WHAT TO PRODUCE
The records follow. Copy each one exactly.

PROVIDED ENTRIES
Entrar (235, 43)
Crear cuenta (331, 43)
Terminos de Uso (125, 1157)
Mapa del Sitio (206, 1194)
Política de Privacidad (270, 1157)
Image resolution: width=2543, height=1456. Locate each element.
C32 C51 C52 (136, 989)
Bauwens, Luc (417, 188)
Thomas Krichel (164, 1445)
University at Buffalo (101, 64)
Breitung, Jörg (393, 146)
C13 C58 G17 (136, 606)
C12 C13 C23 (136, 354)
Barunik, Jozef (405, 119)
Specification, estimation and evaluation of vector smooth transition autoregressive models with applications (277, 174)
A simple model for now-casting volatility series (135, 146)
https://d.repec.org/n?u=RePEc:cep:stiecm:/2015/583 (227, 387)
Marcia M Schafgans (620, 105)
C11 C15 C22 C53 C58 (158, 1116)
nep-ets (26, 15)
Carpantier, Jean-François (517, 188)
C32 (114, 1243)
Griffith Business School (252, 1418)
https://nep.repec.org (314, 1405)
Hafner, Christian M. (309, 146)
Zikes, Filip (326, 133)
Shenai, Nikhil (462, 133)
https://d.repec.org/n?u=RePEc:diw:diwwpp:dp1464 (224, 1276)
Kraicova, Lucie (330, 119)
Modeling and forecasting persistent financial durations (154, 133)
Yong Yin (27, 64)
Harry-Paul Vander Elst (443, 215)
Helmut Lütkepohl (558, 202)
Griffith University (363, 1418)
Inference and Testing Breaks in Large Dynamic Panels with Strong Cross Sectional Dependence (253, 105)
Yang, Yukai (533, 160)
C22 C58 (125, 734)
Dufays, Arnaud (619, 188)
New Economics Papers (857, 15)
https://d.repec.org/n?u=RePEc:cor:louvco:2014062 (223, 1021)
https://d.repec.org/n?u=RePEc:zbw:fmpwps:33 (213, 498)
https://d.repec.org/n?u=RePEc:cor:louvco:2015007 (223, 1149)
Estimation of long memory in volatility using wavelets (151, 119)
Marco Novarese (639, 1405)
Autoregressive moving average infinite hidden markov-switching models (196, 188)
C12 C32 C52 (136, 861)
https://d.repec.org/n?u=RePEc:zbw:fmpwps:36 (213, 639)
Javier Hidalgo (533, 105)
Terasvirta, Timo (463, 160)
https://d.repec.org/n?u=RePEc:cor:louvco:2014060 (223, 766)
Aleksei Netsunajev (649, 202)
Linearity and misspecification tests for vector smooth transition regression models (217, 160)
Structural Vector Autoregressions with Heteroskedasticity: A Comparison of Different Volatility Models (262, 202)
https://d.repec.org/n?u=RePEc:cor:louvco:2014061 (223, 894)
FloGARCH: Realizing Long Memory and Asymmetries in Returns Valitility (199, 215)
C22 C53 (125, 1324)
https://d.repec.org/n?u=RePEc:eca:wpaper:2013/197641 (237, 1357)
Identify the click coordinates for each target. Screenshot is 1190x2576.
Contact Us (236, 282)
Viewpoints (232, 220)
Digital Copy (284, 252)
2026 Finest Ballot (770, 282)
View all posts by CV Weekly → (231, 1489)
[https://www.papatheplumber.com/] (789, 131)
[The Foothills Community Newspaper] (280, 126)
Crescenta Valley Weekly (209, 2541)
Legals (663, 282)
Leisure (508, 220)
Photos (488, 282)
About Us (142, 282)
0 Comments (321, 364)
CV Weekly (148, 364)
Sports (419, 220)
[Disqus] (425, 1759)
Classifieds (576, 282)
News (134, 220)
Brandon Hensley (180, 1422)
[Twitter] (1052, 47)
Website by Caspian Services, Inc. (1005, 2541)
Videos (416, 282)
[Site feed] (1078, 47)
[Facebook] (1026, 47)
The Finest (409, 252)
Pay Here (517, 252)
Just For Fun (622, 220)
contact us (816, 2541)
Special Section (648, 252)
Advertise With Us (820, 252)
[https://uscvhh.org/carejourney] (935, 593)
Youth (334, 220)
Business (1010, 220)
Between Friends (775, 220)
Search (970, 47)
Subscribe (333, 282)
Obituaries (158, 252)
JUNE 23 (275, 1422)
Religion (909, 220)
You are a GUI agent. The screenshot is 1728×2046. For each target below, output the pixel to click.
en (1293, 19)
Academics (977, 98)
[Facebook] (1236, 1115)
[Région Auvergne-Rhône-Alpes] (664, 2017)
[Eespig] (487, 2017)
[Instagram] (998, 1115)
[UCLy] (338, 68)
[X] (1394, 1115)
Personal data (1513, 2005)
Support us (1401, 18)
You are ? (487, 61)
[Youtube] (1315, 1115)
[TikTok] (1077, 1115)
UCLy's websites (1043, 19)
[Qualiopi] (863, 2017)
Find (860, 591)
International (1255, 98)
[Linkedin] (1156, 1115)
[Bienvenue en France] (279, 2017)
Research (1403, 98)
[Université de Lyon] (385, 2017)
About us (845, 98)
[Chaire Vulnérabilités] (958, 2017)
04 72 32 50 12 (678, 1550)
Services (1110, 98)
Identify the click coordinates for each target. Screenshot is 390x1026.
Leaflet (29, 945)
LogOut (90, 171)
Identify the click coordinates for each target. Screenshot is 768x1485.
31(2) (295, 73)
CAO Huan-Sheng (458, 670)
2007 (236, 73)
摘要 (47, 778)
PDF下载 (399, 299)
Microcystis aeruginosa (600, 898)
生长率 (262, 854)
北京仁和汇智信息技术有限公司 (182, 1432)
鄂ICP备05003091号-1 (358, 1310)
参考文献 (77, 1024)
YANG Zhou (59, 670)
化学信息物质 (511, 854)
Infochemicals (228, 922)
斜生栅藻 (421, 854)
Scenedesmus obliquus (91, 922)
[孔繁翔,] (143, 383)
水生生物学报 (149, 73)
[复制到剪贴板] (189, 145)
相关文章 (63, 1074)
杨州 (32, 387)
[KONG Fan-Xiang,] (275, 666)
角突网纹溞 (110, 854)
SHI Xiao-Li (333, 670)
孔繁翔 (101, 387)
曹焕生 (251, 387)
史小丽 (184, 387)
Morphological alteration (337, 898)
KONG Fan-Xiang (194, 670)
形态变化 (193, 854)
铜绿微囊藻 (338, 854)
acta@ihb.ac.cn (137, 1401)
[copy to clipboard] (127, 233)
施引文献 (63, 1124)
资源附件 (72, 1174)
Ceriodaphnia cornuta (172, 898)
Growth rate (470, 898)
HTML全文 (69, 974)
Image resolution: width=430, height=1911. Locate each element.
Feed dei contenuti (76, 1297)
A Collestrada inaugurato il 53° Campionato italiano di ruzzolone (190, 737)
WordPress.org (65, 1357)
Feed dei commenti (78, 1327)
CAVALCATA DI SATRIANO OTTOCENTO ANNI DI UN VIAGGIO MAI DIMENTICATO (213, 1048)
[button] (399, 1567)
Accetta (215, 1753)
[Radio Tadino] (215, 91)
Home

COMPLETED TASK
Entrar (235, 43)
Crear cuenta (331, 43)
Terminos de Uso (125, 1157)
Mapa del Sitio (206, 1194)
Política de Privacidad (270, 1157)
Image resolution: width=2543, height=1456. Locate each element.
C32 C51 C52 (136, 989)
Bauwens, Luc (417, 188)
Thomas Krichel (164, 1445)
University at Buffalo (101, 64)
Breitung, Jörg (393, 146)
C13 C58 G17 (136, 606)
C12 C13 C23 (136, 354)
Barunik, Jozef (405, 119)
Specification, estimation and evaluation of vector smooth transition autoregressive models with applications (277, 174)
A simple model for now-casting volatility series (135, 146)
https://d.repec.org/n?u=RePEc:cep:stiecm:/2015/583 (227, 387)
Marcia M Schafgans (620, 105)
C11 C15 C22 C53 C58 (158, 1116)
nep-ets (26, 15)
Carpantier, Jean-François (517, 188)
C32 (114, 1243)
Griffith Business School (252, 1418)
https://nep.repec.org (314, 1405)
Hafner, Christian M. (309, 146)
Zikes, Filip (326, 133)
Shenai, Nikhil (462, 133)
https://d.repec.org/n?u=RePEc:diw:diwwpp:dp1464 (224, 1276)
Kraicova, Lucie (330, 119)
Modeling and forecasting persistent financial durations (154, 133)
Yong Yin (27, 64)
Harry-Paul Vander Elst (443, 215)
Helmut Lütkepohl (558, 202)
Griffith University (363, 1418)
Inference and Testing Breaks in Large Dynamic Panels with Strong Cross Sectional Dependence (253, 105)
Yang, Yukai (533, 160)
C22 C58 (125, 734)
Dufays, Arnaud (619, 188)
New Economics Papers (857, 15)
https://d.repec.org/n?u=RePEc:cor:louvco:2014062 (223, 1021)
https://d.repec.org/n?u=RePEc:zbw:fmpwps:33 (213, 498)
https://d.repec.org/n?u=RePEc:cor:louvco:2015007 (223, 1149)
Estimation of long memory in volatility using wavelets (151, 119)
Marco Novarese (639, 1405)
Autoregressive moving average infinite hidden markov-switching models (196, 188)
C12 C32 C52 (136, 861)
https://d.repec.org/n?u=RePEc:zbw:fmpwps:36 (213, 639)
Javier Hidalgo (533, 105)
Terasvirta, Timo (463, 160)
https://d.repec.org/n?u=RePEc:cor:louvco:2014060 (223, 766)
Aleksei Netsunajev (649, 202)
Linearity and misspecification tests for vector smooth transition regression models (217, 160)
Structural Vector Autoregressions with Heteroskedasticity: A Comparison of Different Volatility Models (262, 202)
https://d.repec.org/n?u=RePEc:cor:louvco:2014061 (223, 894)
FloGARCH: Realizing Long Memory and Asymmetries in Returns Valitility (199, 215)
C22 C53 (125, 1324)
https://d.repec.org/n?u=RePEc:eca:wpaper:2013/197641 (237, 1357)
Identify the click coordinates for each target. Screenshot is 1190x2576.
Contact Us (236, 282)
Viewpoints (232, 220)
Digital Copy (284, 252)
2026 Finest Ballot (770, 282)
View all posts by CV Weekly → (231, 1489)
[https://www.papatheplumber.com/] (789, 131)
[The Foothills Community Newspaper] (280, 126)
Crescenta Valley Weekly (209, 2541)
Legals (663, 282)
Leisure (508, 220)
Photos (488, 282)
About Us (142, 282)
0 Comments (321, 364)
CV Weekly (148, 364)
Sports (419, 220)
[Disqus] (425, 1759)
Classifieds (576, 282)
News (134, 220)
Brandon Hensley (180, 1422)
[Twitter] (1052, 47)
Website by Caspian Services, Inc. (1005, 2541)
Videos (416, 282)
[Site feed] (1078, 47)
[Facebook] (1026, 47)
The Finest (409, 252)
Pay Here (517, 252)
Just For Fun (622, 220)
contact us (816, 2541)
Special Section (648, 252)
Advertise With Us (820, 252)
[https://uscvhh.org/carejourney] (935, 593)
Youth (334, 220)
Business (1010, 220)
Between Friends (775, 220)
Search (970, 47)
Subscribe (333, 282)
Obituaries (158, 252)
JUNE 23 (275, 1422)
Religion (909, 220)
You are a GUI agent. The screenshot is 1728×2046. For each target below, output the pixel to click.
en (1293, 19)
Academics (977, 98)
[Facebook] (1236, 1115)
[Région Auvergne-Rhône-Alpes] (664, 2017)
[Eespig] (487, 2017)
[Instagram] (998, 1115)
[UCLy] (338, 68)
[X] (1394, 1115)
Personal data (1513, 2005)
Support us (1401, 18)
You are ? (487, 61)
[Youtube] (1315, 1115)
[TikTok] (1077, 1115)
UCLy's websites (1043, 19)
[Qualiopi] (863, 2017)
Find (860, 591)
International (1255, 98)
[Linkedin] (1156, 1115)
[Bienvenue en France] (279, 2017)
Research (1403, 98)
[Université de Lyon] (385, 2017)
About us (845, 98)
[Chaire Vulnérabilités] (958, 2017)
04 72 32 50 12 (678, 1550)
Services (1110, 98)
Identify the click coordinates for each target. Screenshot is 390x1026.
Leaflet (29, 945)
LogOut (90, 171)
Identify the click coordinates for each target. Screenshot is 768x1485.
31(2) (295, 73)
CAO Huan-Sheng (458, 670)
2007 (236, 73)
摘要 (47, 778)
PDF下载 (399, 299)
Microcystis aeruginosa (600, 898)
生长率 (262, 854)
北京仁和汇智信息技术有限公司 (182, 1432)
鄂ICP备05003091号-1 (358, 1310)
参考文献 (77, 1024)
YANG Zhou (59, 670)
化学信息物质 (511, 854)
Infochemicals (228, 922)
斜生栅藻 (421, 854)
Scenedesmus obliquus (91, 922)
[孔繁翔,] (143, 383)
水生生物学报 (149, 73)
[复制到剪贴板] (189, 145)
相关文章 (63, 1074)
杨州 (32, 387)
[KONG Fan-Xiang,] (275, 666)
角突网纹溞 (110, 854)
SHI Xiao-Li (333, 670)
孔繁翔 (101, 387)
曹焕生 (251, 387)
史小丽 (184, 387)
Morphological alteration (337, 898)
KONG Fan-Xiang (194, 670)
形态变化 (193, 854)
铜绿微囊藻 (338, 854)
acta@ihb.ac.cn (137, 1401)
[copy to clipboard] (127, 233)
施引文献 (63, 1124)
资源附件 (72, 1174)
Ceriodaphnia cornuta (172, 898)
Growth rate (470, 898)
HTML全文 (69, 974)
Image resolution: width=430, height=1911. Locate each element.
Feed dei contenuti (76, 1297)
A Collestrada inaugurato il 53° Campionato italiano di ruzzolone (190, 737)
WordPress.org (65, 1357)
Feed dei commenti (78, 1327)
CAVALCATA DI SATRIANO OTTOCENTO ANNI DI UN VIAGGIO MAI DIMENTICATO (213, 1048)
[button] (399, 1567)
Accetta (215, 1753)
[Radio Tadino] (215, 91)
Home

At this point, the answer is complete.